Added readme

9 years ago · 27cb9d41e1
--- a/README.md
+++ b/README.md
@@ -0,0 +1,169 @@
 Tantivy-cli is command line interface for [tantivy search engine](https://github.com/fulmicoton/tantivy).



 # Tutorial: Indexing Wikipedia with Tantivy CLI

 ## Introduction

 In this tutorial, we will create a brand new index with the articles of English wikipedia in it.

 ## Install

 There are two ways to get `tantivy`.
 If you are a rust programmer, you can run `cargo install tantivy-cli`.
 Alternatively, if you are on `Linux 64bits`, you can download a
 static binary:  [binaries/linux_x86_64/](http://fulmicoton.com/tantivy-files/binaries/linux_x86_64/tantivy) 

 ## Creating the index

 Create a directory in which your index will be stored.

 ```bash
    # create the directory
    mkdir wikipedia-index
 ```


 We will now initialize the index and create it's schema.

 Our documents will contain
 * a title
 * a body 
 * a url

 Running `tantivy new` will start a wizard that will help you go through
 the definition of the schema of our new index.

 ```bash
    tantivy new -i wikipedia-index
 ```

 When asked answer to the question as follows:

 ```none

    Creating new index 
    Let's define it's schema! 



    New field name  ? title
    Text or unsigned 32-bit Integer (T/I) ? T
    Should the field be stored (Y/N) ? Y
    Should the field be indexed (Y/N) ? Y
    Should the field be tokenized (Y/N) ? Y
    Should the term frequencies (per doc) be in the index (Y/N) ? Y
    Should the term positions (per doc) be in the index (Y/N) ? Y
    Add another field (Y/N) ? Y



    New field name  ? body
    Text or unsigned 32-bit Integer (T/I) ? T
    Should the field be stored (Y/N) ? Y
    Should the field be indexed (Y/N) ? Y
    Should the field be tokenized (Y/N) ? Y
    Should the term frequencies (per doc) be in the index (Y/N) ? Y
    Should the term positions (per doc) be in the index (Y/N) ? Y
    Add another field (Y/N) ? Y



    New field name  ? url
    Text or unsigned 32-bit Integer (T/I) ? T
    Should the field be stored (Y/N) ? Y
    Should the field be indexed (Y/N) ? N
    Add another field (Y/N) ? N

    [
    {
        "name": "title",
        "type": "text",
        "options": {
        "indexing": "position",
        "stored": true
        }
    },
    {
        "name": "body",
        "type": "text",
        "options": {
        "indexing": "position",
        "stored": true
        }
    },
    {
        "name": "url",
        "type": "text",
        "options": {
        "indexing": "unindexed",
        "stored": true
        }
    }
    ]


 ```

 If you want to know more about the meaning of these options, you can check out the [schema doc page](http://fulmicoton.com/tantivy/tantivy/schema/index.html).  

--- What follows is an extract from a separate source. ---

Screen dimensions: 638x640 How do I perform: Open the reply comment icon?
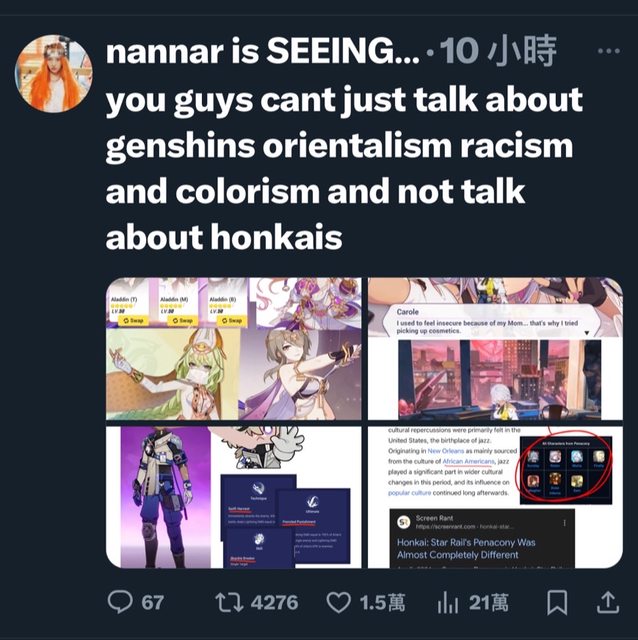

 The json displayed at the end has been written in `wikipedia-index/meta.json`.


 # Get the documents to index

 Tantivy's index command offers a way to index a json file.
 More accurately, the file must contain one document per line, in a json format.
 The structure of this JSON object must match that of our schema definition.

 ```json
    {"body": "some text", "title": "some title", "url": "http://somedomain.com"}
 ```

 You can download a corpus of more than 5 millions articles from wikipedia 
 formatted in the right format here : [wiki-articles.json (2.34 GB)](https://www.dropbox.com/s/wwnfnu441w1ec9p/wiki-articles.json.bz2?dl=0).
 If you are in a rush you can [download 100 articles in the right format here](http://fulmicoton.com/tantivy-files/wiki-articles-1000.json).

 Make sure to uncompress the file

 ```bash
    bunzip2 wiki-articles.json.bz2
 ``` 

 # Index the documents.

 The `index` command will index your document.
 By default it will use as many threads as there are core on your machine.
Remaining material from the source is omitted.